Sometimes, both styles function simultaneously, as when African firms move into Euro-styled work places, with desks set up in tidy lines, while supervisors work from corner offices and behind closed doors. The African staff gradually move their desks together into the middle of each room. However, the supervisors stay in their offices (as in the West), rather than moving in amongst the staff and thus into the traditional center of commercial action. Sometimes, one style (for example, punctuality) is used with foreigners, while the other (natural time) is used in-house. Thus, if you visit an extended family firm in Ghana, you may be met by Western-educated counterparts with Western business titles in Western furnished offices. Nonetheless, you will not be dealing with a Western firm. Behind the facade, decisions made at the company's heart will be African.

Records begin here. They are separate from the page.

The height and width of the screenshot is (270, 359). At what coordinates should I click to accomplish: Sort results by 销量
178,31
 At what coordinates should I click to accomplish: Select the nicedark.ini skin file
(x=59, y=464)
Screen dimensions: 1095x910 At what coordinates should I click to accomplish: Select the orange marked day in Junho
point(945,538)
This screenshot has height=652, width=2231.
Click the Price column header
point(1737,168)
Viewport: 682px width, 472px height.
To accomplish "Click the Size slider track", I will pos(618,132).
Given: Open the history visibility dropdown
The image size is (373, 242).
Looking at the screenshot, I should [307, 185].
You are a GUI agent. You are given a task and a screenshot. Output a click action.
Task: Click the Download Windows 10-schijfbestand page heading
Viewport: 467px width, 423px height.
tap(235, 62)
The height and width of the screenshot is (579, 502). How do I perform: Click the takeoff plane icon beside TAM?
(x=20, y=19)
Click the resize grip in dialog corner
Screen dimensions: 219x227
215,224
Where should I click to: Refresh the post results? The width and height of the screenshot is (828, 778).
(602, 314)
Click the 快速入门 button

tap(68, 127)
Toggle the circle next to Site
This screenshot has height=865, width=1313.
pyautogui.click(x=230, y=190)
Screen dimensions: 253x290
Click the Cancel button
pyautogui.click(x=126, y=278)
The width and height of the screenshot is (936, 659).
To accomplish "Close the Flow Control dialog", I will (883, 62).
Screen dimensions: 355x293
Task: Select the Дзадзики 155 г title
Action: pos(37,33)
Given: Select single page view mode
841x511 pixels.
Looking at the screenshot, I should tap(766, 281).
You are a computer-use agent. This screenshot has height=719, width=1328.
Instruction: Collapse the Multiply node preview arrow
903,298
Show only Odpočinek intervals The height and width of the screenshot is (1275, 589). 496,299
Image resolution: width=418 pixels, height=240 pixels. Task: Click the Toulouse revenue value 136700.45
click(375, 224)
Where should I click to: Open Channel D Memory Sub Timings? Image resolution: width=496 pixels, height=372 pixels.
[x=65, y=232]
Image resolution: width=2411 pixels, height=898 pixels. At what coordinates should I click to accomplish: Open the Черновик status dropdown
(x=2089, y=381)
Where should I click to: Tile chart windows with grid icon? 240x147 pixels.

Age is a primary principle of African management. Advanced age is equated with authority. We base leadership on merit, whether derived from education, training or genius. Africans base leadership solely on age. Authority flows from older to younger employees, making no exceptions for those with foreign language-skills, commercial training, university education, or sheer brilliance. Thus, no nephew can supervise an uncle, regardless of ability or training. A Kenya proverb reflects this, "Show me a people where calves teach the bulls, and I will show you a nation of madmen."
This principle is based on a philosophy, found across Africa, that equates greater age with greater experience and thus greater wisdom. Africans believe that aging "cools" the blood, thus allowing elders to consider problems rationally rather than in the heat of emotion. Socially, this means elders must cool (judge) the conflicts inevitably generated by the "hotter" blood (emotionalism) of youth. Thus, in contemporary firms as with traditional societies, the young create conflicts while the aged use their greater wisdom to cool and thus resolve them.
The wisdom of age is also based on intuition and emotion. This conflicts with American beliefs. We are trained to believe that both intuition and "feelings" interfere with business. We try to suppress both of these in commercial settings, so as to decide each issue rationally and even quantitatively. Africans disagree, believing the wisdom acquired through a lifetime of experience may be best expressed in terms of how they feel about each business proposal and its proposer. Such feelings need not be based on business expertise. Rather, past experience is believed to guide them intuitively as new decisions are made.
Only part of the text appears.